**ASSIGNMENT A**
According to the essay "Where are you Now?", how many parts make up the main difference between last time and this time?
**ASSIGNMENT B**
Pick up the essay "Where are you Now?" after its last line and continue it in the same voice.

--- PAGE TEXT Enclosed Below ---

Where are you Now?
Last time, it was so hard to tell up from down — having nowhere and everywhere to be, just floating. Or falling? Without gravity, it was impossible to know and eventually, I stopped looking — mostly just felt limbs that didn’t work as limbs ought to; stretching in multiple directions without me moving with them. The sensation of feeling both stuck within and distanced from one’s own body isn’t familiar for the majority of people — although for a moment in the pandemic’s onset, I think there was a collective consideration of it, which has long faded.
But this time is different as I have a container; I can stretch and hop and know how far I am from its edges. Or perhaps even a little past them. I can tell up from down because my limbs naturally fall in a certain direction every time — even when they’re scraped, I don’t worry about them floating away or whether they’ll be useful again. Counter-intuitive though it may sound, to me a container has been freeing, in contrast to last time having none and blindly fighting to keep everything.
From what I can tell, the difference is primarily three parts:
1) Somewhere I want to be.
2) Remotely suits me very much.

--- End of Enclosed PAGE TEXT ---
--- DATA EXCERPTS Enclosed Below ---

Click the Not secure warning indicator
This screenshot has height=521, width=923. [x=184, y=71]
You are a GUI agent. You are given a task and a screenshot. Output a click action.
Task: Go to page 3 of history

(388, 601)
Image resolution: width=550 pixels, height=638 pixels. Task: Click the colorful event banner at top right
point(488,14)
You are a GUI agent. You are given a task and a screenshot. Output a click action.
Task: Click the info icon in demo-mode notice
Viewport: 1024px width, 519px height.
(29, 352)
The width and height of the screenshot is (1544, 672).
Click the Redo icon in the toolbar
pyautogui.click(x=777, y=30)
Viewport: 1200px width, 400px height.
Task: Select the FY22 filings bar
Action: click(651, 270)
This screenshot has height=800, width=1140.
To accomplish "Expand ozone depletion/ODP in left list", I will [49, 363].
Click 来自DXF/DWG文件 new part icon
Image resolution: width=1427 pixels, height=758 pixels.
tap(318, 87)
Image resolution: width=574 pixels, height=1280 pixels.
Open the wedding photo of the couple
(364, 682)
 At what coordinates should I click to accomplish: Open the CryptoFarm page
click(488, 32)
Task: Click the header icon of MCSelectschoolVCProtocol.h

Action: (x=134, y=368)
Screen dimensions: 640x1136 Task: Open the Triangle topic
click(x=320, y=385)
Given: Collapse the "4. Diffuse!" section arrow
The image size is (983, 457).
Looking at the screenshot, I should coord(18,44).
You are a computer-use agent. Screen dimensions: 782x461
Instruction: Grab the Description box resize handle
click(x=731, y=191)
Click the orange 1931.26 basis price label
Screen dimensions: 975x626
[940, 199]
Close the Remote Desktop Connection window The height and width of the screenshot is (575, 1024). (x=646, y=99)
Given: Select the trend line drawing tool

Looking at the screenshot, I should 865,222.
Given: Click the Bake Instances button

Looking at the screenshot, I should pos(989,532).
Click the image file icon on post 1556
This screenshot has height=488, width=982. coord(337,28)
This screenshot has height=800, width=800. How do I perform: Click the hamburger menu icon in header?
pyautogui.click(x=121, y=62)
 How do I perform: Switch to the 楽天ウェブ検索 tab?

--- End of Enclosed DATA EXCERPTS ---

**ANSWER SECTION A**
Three parts.

**ANSWER SECTION B**
3) Most of ‘remotely’ is learning from people whose careers have been spent up close and personal with very real human frailties. Not for all teams, but mine works closely with clinical staff for whom life, health and quality of care can be directly linked to a 3-year history of names, diagnoses and medical atttention for >2 million patients, updated nightly - and I won’t soon forget my 3rd month in, seeing Covid numbers enter source reports and drastically alter our dashboards. They rarely take for granted what many (unintentionally, but often) seem to and excel in a certain, decidedly unclinical manner of observation and interaction with others, across a wide population of people. They call it Population Health — I call learning about this scope of managed care, including caring for myself, where I am now. I can’t imagine it happening anywhere else when even my being a privacy freak can be applied toward ensuring PHI masking, which is 100% mandatory. Imagine that: mandatory. Here, small things that matter to me and I admire aren’t too much and most days, though maybe not all day, I’m very glad for it.